====== Supplied entries ======
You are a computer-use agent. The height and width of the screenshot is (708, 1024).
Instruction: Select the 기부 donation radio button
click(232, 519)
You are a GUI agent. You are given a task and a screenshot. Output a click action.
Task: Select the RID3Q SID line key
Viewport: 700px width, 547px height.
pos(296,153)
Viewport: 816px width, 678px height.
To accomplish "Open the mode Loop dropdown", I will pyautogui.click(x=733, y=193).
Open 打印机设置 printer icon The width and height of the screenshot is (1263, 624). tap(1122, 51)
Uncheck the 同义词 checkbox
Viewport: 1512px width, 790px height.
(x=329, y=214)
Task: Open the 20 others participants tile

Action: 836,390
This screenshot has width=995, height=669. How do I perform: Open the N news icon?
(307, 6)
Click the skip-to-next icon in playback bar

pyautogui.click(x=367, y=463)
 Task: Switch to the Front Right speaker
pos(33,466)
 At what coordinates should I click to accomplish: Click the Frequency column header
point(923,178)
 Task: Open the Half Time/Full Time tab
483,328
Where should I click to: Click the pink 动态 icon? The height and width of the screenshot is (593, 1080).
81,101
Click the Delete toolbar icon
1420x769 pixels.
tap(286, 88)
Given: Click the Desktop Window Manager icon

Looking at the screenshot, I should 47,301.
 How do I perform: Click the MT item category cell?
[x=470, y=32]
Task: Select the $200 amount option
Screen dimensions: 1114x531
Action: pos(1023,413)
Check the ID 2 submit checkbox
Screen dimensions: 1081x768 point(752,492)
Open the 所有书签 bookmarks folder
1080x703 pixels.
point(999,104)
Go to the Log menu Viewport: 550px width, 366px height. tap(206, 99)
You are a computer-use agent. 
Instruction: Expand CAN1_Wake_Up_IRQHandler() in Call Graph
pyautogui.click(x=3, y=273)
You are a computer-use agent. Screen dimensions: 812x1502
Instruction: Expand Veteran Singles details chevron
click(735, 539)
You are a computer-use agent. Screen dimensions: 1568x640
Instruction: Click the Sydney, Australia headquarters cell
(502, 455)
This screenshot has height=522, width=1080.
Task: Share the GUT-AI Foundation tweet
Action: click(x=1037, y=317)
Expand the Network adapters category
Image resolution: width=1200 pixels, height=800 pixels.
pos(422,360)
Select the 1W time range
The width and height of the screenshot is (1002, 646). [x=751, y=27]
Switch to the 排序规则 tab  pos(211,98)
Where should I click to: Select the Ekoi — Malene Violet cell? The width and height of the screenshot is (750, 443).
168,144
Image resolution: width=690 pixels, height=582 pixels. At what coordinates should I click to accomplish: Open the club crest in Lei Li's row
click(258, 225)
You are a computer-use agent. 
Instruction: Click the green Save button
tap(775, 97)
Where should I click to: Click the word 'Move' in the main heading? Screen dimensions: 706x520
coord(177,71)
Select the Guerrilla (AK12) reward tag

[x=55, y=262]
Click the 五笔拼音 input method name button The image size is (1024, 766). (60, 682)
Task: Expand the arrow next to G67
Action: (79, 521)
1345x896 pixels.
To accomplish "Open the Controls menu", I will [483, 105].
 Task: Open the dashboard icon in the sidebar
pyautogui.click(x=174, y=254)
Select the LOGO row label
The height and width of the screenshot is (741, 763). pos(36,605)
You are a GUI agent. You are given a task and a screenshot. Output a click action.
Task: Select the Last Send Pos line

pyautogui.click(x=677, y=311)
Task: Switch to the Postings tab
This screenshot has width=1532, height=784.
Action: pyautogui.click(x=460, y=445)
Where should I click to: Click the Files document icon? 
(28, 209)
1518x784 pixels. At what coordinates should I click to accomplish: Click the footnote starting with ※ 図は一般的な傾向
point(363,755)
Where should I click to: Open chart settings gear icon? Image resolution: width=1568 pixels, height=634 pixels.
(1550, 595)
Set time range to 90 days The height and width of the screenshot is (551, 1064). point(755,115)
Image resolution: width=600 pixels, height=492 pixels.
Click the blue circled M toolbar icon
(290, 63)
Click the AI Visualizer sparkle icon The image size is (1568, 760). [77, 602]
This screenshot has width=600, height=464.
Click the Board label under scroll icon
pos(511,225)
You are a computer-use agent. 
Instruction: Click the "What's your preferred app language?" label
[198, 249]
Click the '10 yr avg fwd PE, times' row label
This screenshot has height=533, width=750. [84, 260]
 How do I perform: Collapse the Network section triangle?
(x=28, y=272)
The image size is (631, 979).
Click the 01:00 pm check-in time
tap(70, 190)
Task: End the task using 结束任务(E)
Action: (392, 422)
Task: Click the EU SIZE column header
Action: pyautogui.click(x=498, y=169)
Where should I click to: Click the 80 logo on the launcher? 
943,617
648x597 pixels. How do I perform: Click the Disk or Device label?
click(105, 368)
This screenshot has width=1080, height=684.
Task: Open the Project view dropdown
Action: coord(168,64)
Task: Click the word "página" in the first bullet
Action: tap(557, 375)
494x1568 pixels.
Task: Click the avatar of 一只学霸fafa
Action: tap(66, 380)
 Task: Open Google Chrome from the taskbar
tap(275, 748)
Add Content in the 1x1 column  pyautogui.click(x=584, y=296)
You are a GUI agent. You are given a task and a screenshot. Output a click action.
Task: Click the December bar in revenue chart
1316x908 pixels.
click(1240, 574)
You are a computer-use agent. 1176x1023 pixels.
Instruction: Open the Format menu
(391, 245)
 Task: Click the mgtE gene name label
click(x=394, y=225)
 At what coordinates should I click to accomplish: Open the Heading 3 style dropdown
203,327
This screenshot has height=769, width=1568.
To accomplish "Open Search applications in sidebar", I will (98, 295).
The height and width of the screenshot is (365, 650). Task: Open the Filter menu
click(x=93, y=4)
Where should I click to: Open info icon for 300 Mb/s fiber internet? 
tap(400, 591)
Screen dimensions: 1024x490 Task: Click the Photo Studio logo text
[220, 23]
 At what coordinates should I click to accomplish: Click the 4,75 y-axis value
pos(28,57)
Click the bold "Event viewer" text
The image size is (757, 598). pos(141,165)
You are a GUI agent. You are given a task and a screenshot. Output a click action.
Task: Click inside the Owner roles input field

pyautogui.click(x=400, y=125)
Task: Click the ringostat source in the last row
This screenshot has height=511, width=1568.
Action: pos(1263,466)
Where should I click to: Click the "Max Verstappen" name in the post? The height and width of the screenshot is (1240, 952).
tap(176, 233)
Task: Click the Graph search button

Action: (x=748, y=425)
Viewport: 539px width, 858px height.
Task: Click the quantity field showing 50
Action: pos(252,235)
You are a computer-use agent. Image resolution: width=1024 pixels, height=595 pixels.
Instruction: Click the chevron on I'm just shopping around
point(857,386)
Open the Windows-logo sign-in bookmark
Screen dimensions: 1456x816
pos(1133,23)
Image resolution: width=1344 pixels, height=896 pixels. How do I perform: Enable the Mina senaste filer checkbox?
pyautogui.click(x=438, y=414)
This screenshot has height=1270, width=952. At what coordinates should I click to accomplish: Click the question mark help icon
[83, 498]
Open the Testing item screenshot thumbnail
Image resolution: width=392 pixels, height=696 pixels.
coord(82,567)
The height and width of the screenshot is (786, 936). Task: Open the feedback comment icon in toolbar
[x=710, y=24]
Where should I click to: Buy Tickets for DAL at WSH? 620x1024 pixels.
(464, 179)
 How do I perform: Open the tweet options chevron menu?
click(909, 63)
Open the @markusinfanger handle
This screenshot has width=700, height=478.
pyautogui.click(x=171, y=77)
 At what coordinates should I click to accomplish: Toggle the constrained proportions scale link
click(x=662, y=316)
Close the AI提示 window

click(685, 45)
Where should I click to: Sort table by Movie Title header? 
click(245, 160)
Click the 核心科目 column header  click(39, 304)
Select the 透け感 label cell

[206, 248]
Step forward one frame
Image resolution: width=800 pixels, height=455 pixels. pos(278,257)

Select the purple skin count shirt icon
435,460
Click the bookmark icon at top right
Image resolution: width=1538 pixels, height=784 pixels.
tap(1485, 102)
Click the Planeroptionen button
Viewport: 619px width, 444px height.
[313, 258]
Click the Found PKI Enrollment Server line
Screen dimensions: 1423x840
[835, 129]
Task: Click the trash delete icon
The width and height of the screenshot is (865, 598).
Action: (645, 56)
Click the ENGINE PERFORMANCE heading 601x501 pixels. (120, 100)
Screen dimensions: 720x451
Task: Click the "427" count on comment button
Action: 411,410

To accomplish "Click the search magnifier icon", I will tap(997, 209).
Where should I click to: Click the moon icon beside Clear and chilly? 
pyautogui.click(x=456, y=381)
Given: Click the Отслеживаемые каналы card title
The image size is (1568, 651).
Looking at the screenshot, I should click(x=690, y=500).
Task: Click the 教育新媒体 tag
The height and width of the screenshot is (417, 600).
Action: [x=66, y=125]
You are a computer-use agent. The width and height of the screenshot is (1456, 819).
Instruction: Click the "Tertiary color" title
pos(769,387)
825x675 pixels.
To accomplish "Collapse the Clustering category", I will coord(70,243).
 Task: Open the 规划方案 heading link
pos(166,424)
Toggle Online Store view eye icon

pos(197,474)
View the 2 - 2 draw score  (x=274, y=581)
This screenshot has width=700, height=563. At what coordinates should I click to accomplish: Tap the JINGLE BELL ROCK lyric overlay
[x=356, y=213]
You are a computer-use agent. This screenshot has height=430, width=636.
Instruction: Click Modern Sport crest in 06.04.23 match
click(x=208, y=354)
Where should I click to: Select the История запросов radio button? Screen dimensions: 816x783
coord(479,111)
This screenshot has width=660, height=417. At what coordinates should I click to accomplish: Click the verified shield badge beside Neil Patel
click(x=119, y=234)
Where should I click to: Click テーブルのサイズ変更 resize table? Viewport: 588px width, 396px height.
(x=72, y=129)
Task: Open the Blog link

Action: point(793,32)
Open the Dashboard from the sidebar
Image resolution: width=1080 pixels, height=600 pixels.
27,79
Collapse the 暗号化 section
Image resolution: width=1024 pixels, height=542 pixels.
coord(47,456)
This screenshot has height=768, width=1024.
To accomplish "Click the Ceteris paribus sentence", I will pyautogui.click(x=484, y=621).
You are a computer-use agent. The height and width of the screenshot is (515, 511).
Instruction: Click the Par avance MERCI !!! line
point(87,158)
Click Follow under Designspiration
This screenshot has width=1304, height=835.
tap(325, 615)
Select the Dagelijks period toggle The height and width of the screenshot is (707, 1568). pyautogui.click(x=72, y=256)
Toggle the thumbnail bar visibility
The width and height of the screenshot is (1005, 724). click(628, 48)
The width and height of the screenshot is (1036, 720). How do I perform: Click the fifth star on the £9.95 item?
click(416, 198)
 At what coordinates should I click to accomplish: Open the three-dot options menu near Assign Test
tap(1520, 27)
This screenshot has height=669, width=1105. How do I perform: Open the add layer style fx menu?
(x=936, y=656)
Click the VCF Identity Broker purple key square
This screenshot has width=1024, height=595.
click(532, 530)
======
#### [Exercise goal]
Write out, exactly and with nothing else, the lines of the listing above from its first line through the line with "Viewport: 816px width, 678px height.".

#### [Exercise solution]
You are a computer-use agent. The height and width of the screenshot is (708, 1024).
Instruction: Select the 기부 donation radio button
click(232, 519)
You are a GUI agent. You are given a task and a screenshot. Output a click action.
Task: Select the RID3Q SID line key
Viewport: 700px width, 547px height.
pos(296,153)
Viewport: 816px width, 678px height.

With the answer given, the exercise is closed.